そしてお互い会いに行き来しようかという話をしているうちにコロナ禍に突入してしまい。それでも日本に来ると言い続けてくれていたのですが、緊急事態宣言などが出始めて…という状況で今に至ります」(ワカマツさん 以下同)

―これまでのQ-pot.のコラボレーションは、コンテンツを扱うことが多かったように感じます。アーティストというか人間とのコラボレーションは珍しいですよね。違いはありましたか?

「確かにそうかもしれません。でも、Poppyちゃん自体がキャラクター化されているというか、セルフプロデュース力がすごくて。すべて自分で曲を書いたり、プライベートな部分は絶対に出さないとか、プロフェッショナルなんですね。なので“人間とコラボレーションした”というよりも、アイコン的に捉えていたので、今までのコンテンツのキャラクターとのコラボレーションとあまり変わらない感覚で捉えることができました」

―結局、コロナ禍に突入してすべてのクリエイティブをオンラインで完結されたとのことですが、オンラインでの共同のものづくりはいかがでしたか?

「Poppyちゃんとは初めてのコラボだったので、『Poppyちゃんの解体新書』というテーマで、パーツごとに解体するようなイメージでつくりました。
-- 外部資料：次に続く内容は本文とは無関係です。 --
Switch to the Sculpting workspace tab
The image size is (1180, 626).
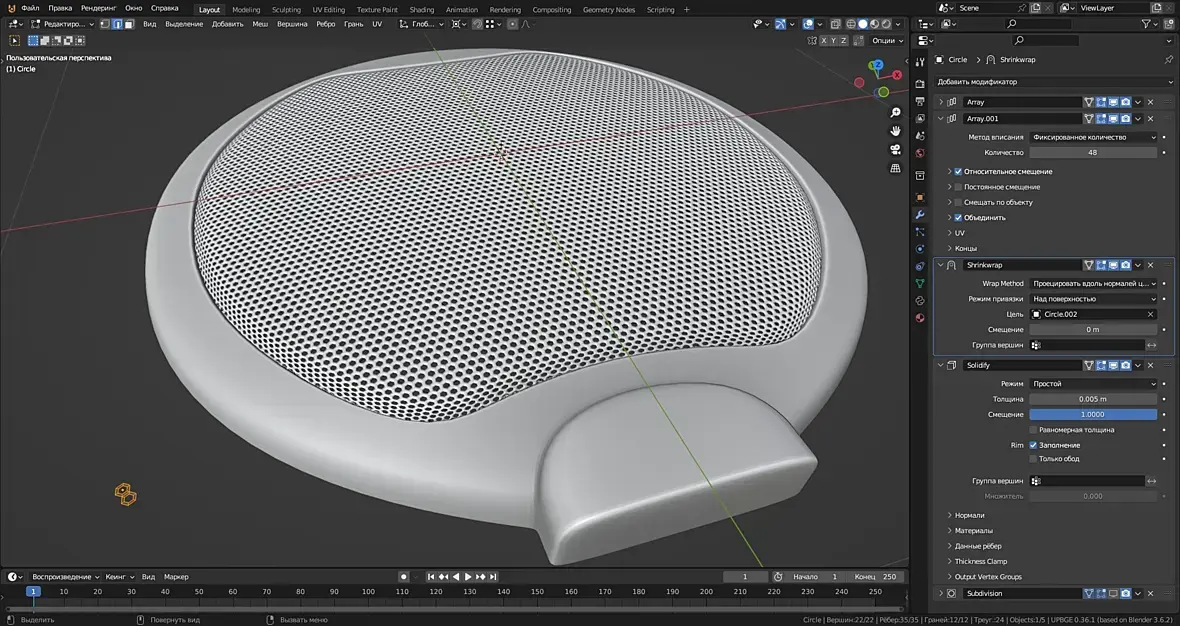coord(286,10)
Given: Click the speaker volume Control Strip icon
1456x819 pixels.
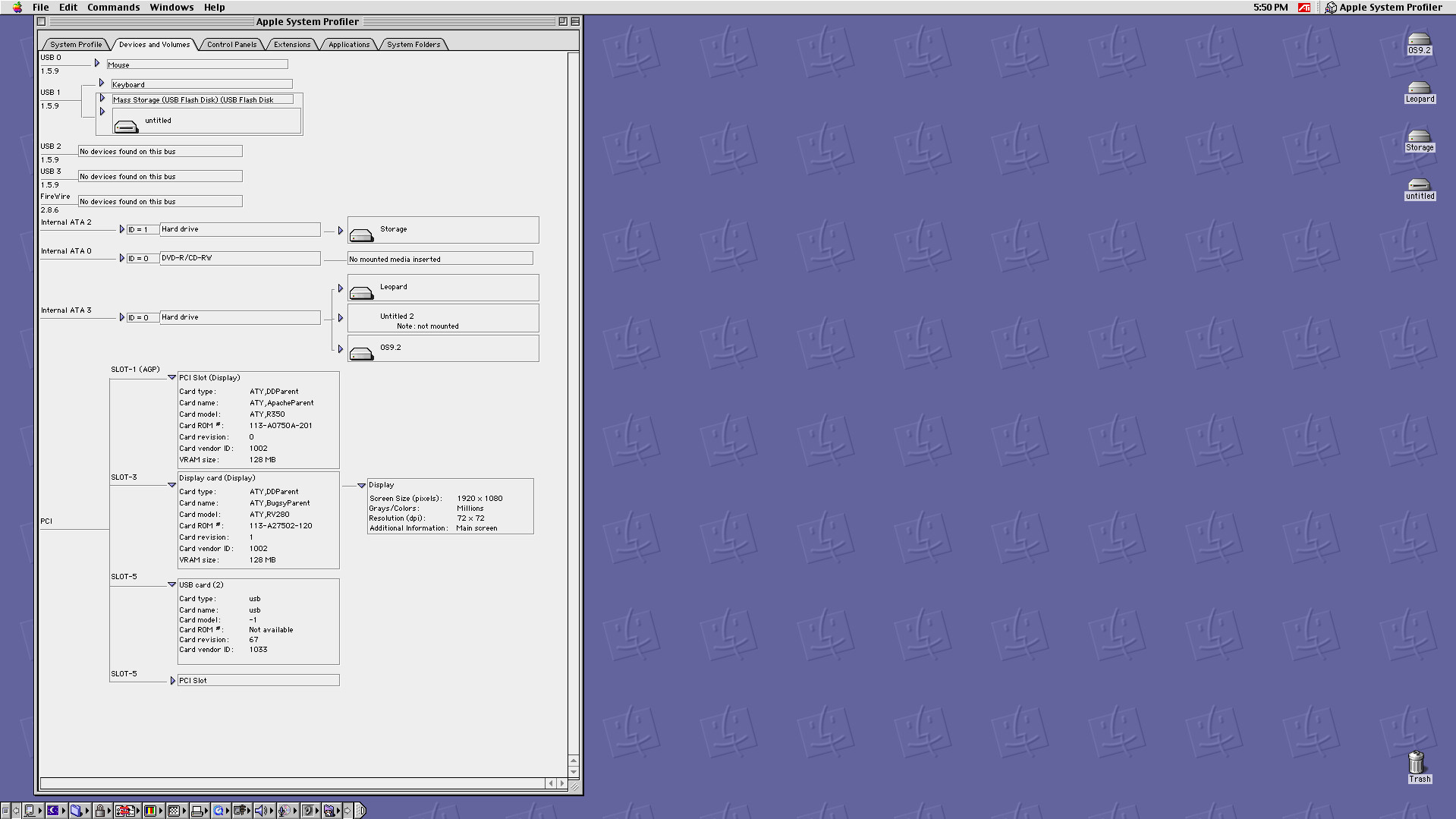Looking at the screenshot, I should [x=260, y=811].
たとえばケーキに見立てた脳を試食することで、Poppyちゃんの感性がつまった脳はどんな味なのかな、という感じです。

始めは、僕がPoppyちゃんのイメージから起こしたデザインラフを見せたところ、『すごくいい』って言ってくれて。感性のシンクロ率みたいなのも高かったのもあって、全体的にとてもスムーズにいきましたね。

本当に毎週のようにZoomで会議をして『今、ここまでできてるよ』とか『ここはこうしたいんだけどどう?』というように投げかけたりして、Poppyちゃんも『もっとこうしたい』ということは、かなりしっかり言ってくれるほうなので、こまめなやり取りで細かく軌道修正ができ、好みを掴みやすかったように思います。

そしてZoom中に、彼女が飼っている猫が画面に映り込んだりして、じゃあ、その子もコレクションにいれちゃおうか…という感じでどんどん話が盛り上がったりしたのも、リモートならではの展開でした。」

偶然から生まれた、脳みそが見えている猫のネックレス(奥)。左からPoppy/ノウミソケーキ バッグチャーム 9,900円、Poppy/キャットブレイン ネックレス 15,400円、Poppy/アップル&ブレイン ピアス(ペア)12,100円、Poppy/アップルブレイン ネックレス 14,300円、Poppy/ネイル リング (ブラック×アンティークシルバー)12,100円、Poppy/トゥース ピアス (アンティ―クシルバー) 5,500円(税込)

―コロナ禍前のコラボレーションのときはどんな流れで作業されていたんですか?

「流れとしては、だいたい1回お会いして、やりたいイメージや方向性をどんな感じで持っているかを聞いてから、こちらでけっこう作りこんだものをプレゼンすることが多いので、やわらかい段階から、ちょこちょこ相手の意思を確認しながらつくれたのは、新しい経験でしたね。」

―ワカマツさんはアーティストの中でも“素材の声をよく聴く”シェフ的なところがありますね。